Heftige Kritik entzündete sich an mit dem Gesetz auch geplanten neuen Bezeichnungen für höhere Berufsabschlüsse. Statt unzähliger Fortbildungsabschlüsse soll es künftig einheitlichere Abschlüsse geben. Dabei soll der neue "Bachelor Professional" dem heutigen Meister entsprechen. Beispielsweise auf dem Meisterbrief eines Bäckers soll künftig auch die Abschlussbezeichnung "Bachelor Professional im Bäckereihandwerk" aufgeführt sein. Für noch höherwertigere Abschlüsse wie Betriebswirt soll es den Abschluss "Master Professional" geben, beispielsweise "in Betriebswirtschaft".

Mit diesen einheitlichen Bezeichnungen soll erreicht werden, dass die Berufsausbildung verstärkt als gleichwertig zur akademischen Bildung anerkannt wird. In anderen Ländern ohne duale Ausbildung soll besser erkennbar sein, welchem Universitätsabschluss die jeweilige Ausbildung entspricht.

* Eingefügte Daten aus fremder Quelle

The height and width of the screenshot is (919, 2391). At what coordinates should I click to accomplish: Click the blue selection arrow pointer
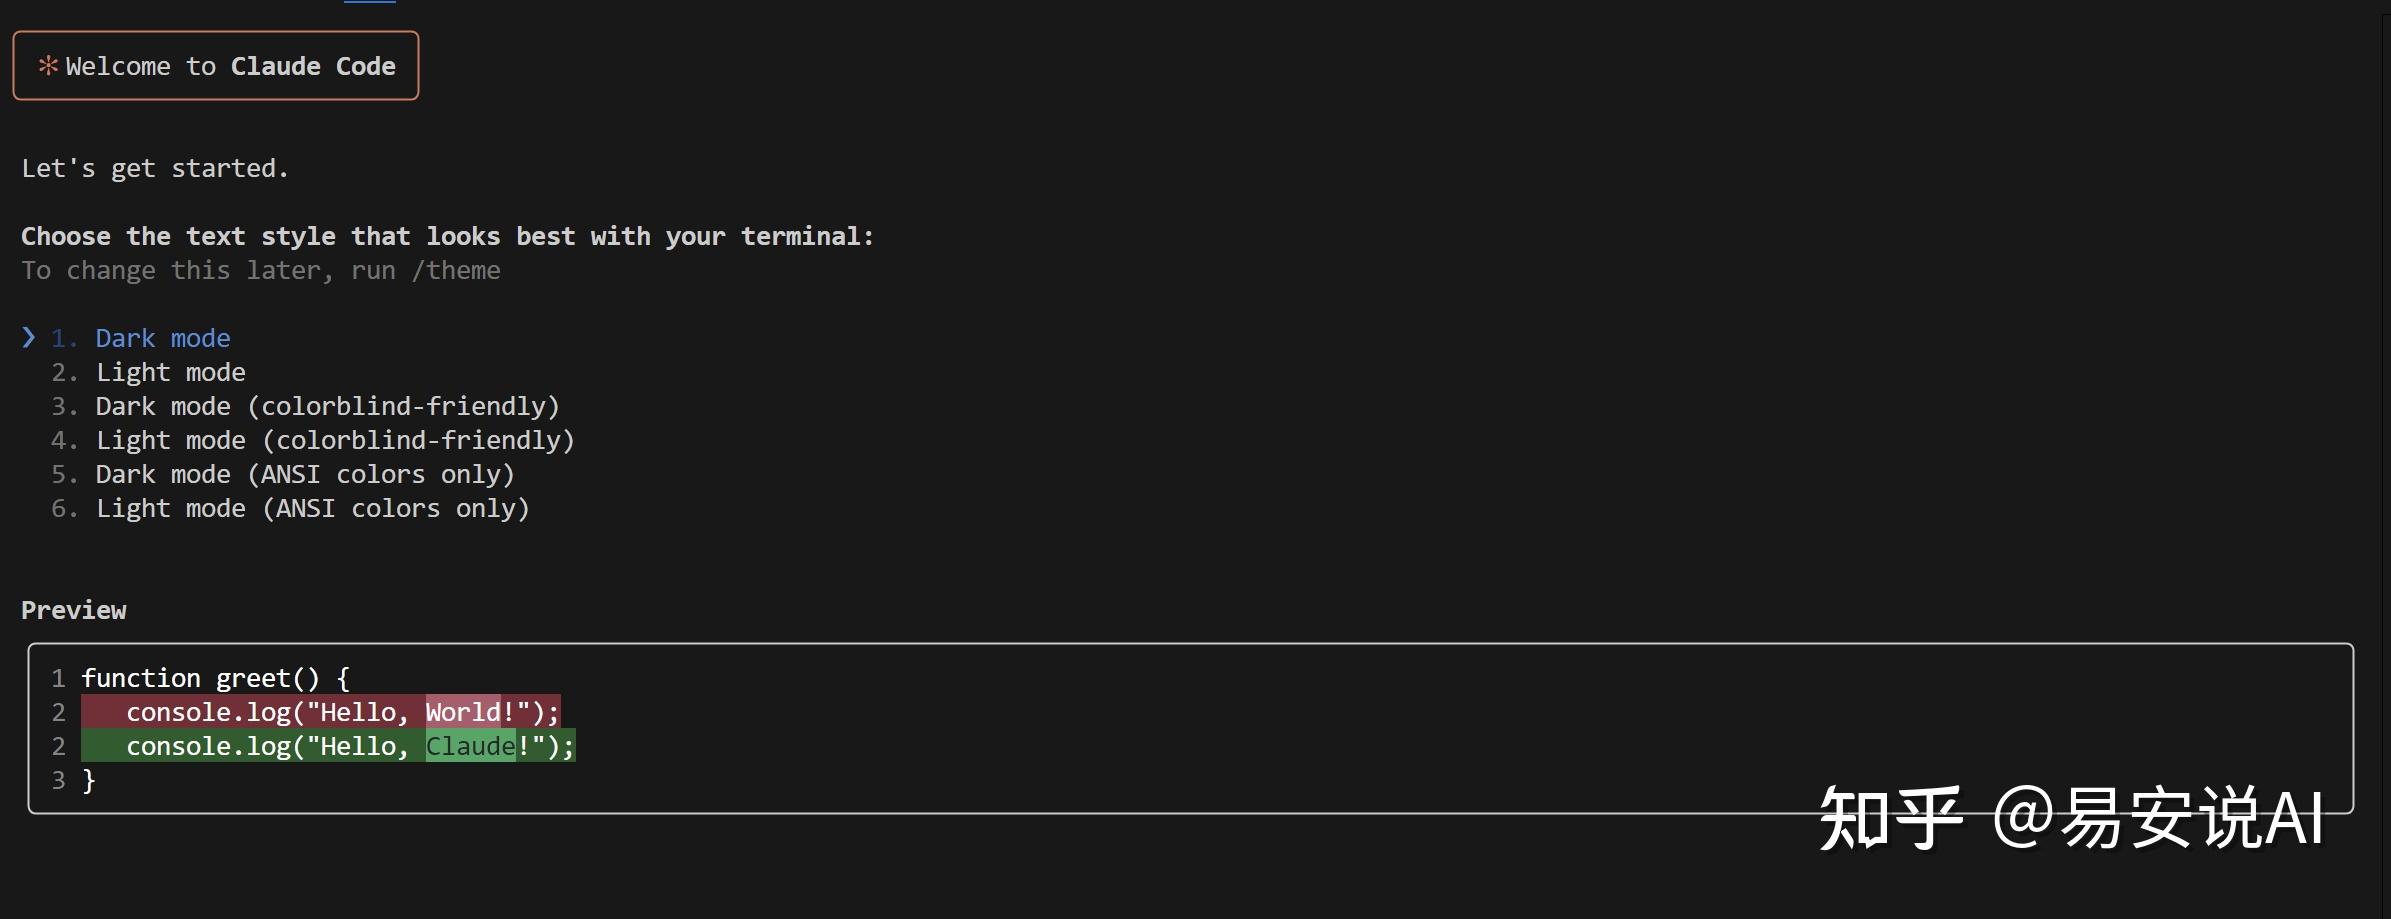29,338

Der Präsident der Hochschulrektorenkonferenz, Peter-André Alt, warnte deshalb vor Verwirrung im Bildungssystem: "Die im Zuge der Novellierung geplanten neuen Bezeichnungen für berufliche Abschlüsse dürfen so nicht stehen bleiben." Auch der Hauptgeschäftsführer des Industrieverbands Gesamtmetall, Oliver Zander, warnte vor Intransparenz und Missverständnissen.

Kritik kam insgesamt auch von den Gewerkschaften. DGB-Vize Elke Hannack vermisste unter anderem mehr Qualität in der Ausbildung und eine Aufwertung des Prüfer-Ehrenamts. Die IG Metall warnte vor einer Zweiklassengesellschaft bei Facharbeitern. Die Arbeitgeber könnten künftig zweijährige Ausbildungen anbieten, ohne dass die Azubis Anspruch hätten, danach in eine drei oder dreieinhalbjährige Ausbildung durchzusteigen, sagte Vorstandsmitglied Hans-Jürgen Urban.